Michael Gurian, Spokane Author Who Fueled the Single-Sex Education Movement, Fights Back Against Science Paper Undermining His Ideas

Categories: Education

Michael Gurian.jpg
For years, Spokane author and education guru Michael Gurian has promoted the idea that "boys and girls learn differently," as he entitled one of his many books on the subject. He has often focused on boys, and what he argues is their need for a classroom that embraces competitiveness and aggression rather than tries to suppress such traits. His work has helped spawn a new movement in single-sex education. But a paper published by Science magazine on Friday launched a scathing attack on that movement.

Now Gurian is fighting back.

The Science paper, "The Pseudoscience of Single Sex Schooling," asserts that "sex-segregated education is deeply misguided, and often justified by weak, cherry-picked, or misconstrued scientific claims." Rather than help boys and girls learn, such education really reinforces gender stereotypes. "Boys who spend more time with other boys become increasingly aggressive," claims the paper, which was written by eight academics, including psychologists and neuroscientists. Its provocative claims drew a slew of press coverage, including in The New York Times.

Reached by phone today, Gurian emphasizes that the authors did not conduct new research for the paper. (Instead, they reviewed existing research.) "It's not a 'study,' " he says. "It's an opinion paper."

He points out that its authors are founders of the American Council for CoEducational Schooling. As such, he says, they are ideologically opposed to single-sex education and further their "political" beliefs by casting "people as villains. I'm one of the villains."

Gurian also forwarded to SW a three-page response he's written, which he plans to release more widely later this week. That response says that the lead author of the Science paper, a Claremont McKenna College psychologist named Diane Halpern, herself found significant gender differences in an "actual study" she did in 2007. Presumably, he's referring to a paper she and others published in the journal Psychological Science in the Public Interest, which states that "females tend to excel in verbal abilities" while "males outperform females on most measures of visuospatial abilities." (see pdf)

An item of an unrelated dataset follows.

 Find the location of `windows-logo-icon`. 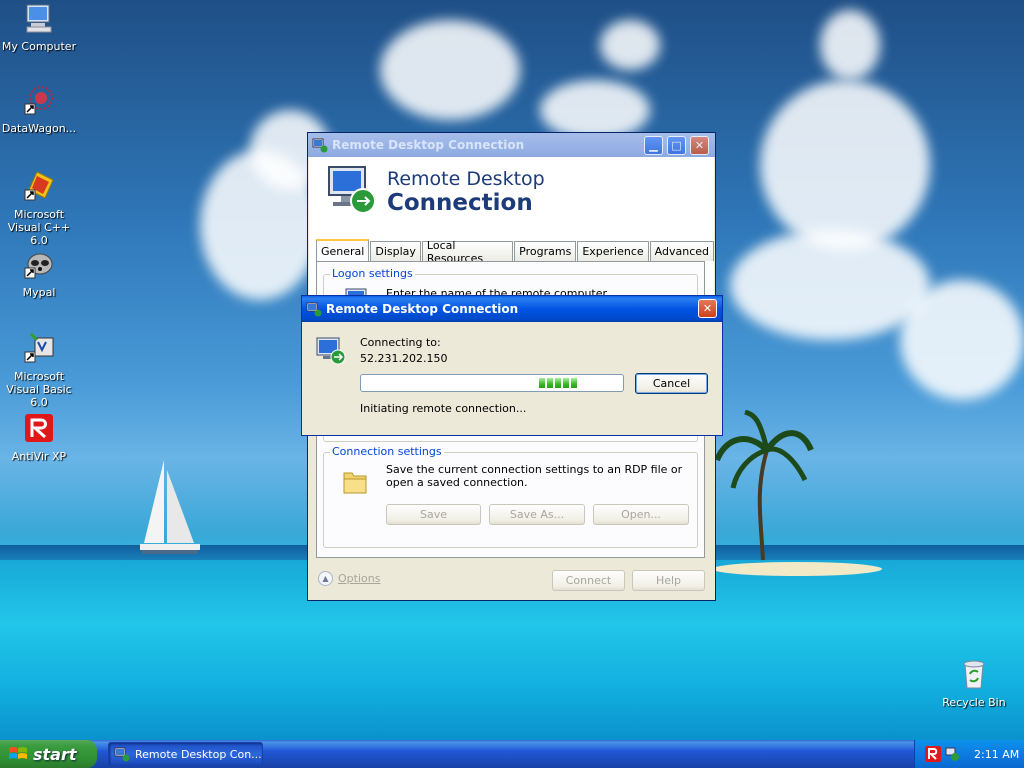

windows-logo-icon is located at coordinates (18, 753).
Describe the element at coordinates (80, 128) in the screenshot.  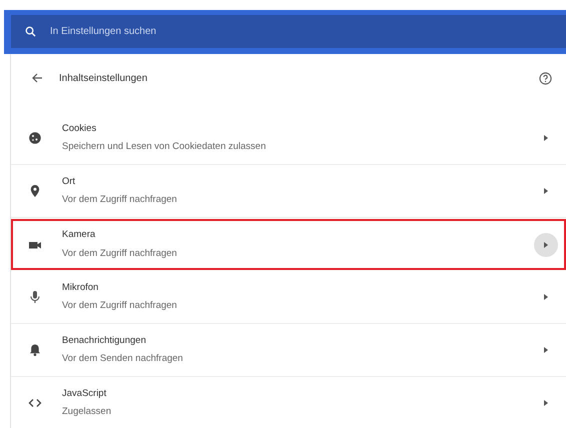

That's not the point, Halpern replies, speaking with SW today. "There are some differences. But the question is: Does single-sex education lead to better educational outcomes?' "

"Thousands of studies," including one conducted by the U.S. Department of Education, say no, she asserts.

Halpern refuses to comment on Gurian directly, saying she wants this to be about data, not individuals. But in a podcast about her newest paper, she refutes one of his most famous claims. "In fact, boys and girls do not learn differently," she says. Just because each gender may do better in certain areas doesn't mean there's an essential difference in "how" they learn.

The spitting match is more than academic. Gurian has turned his theories into a major enterprise, training teachers through an institute he founded as well as churning out book after book. The ACLU has brought a lawsuit against single-sex classes in Louisiana. And Halpern and her co-authors are asking the federal Department of Education to toughen its rules that permit single-sex education under some conditions.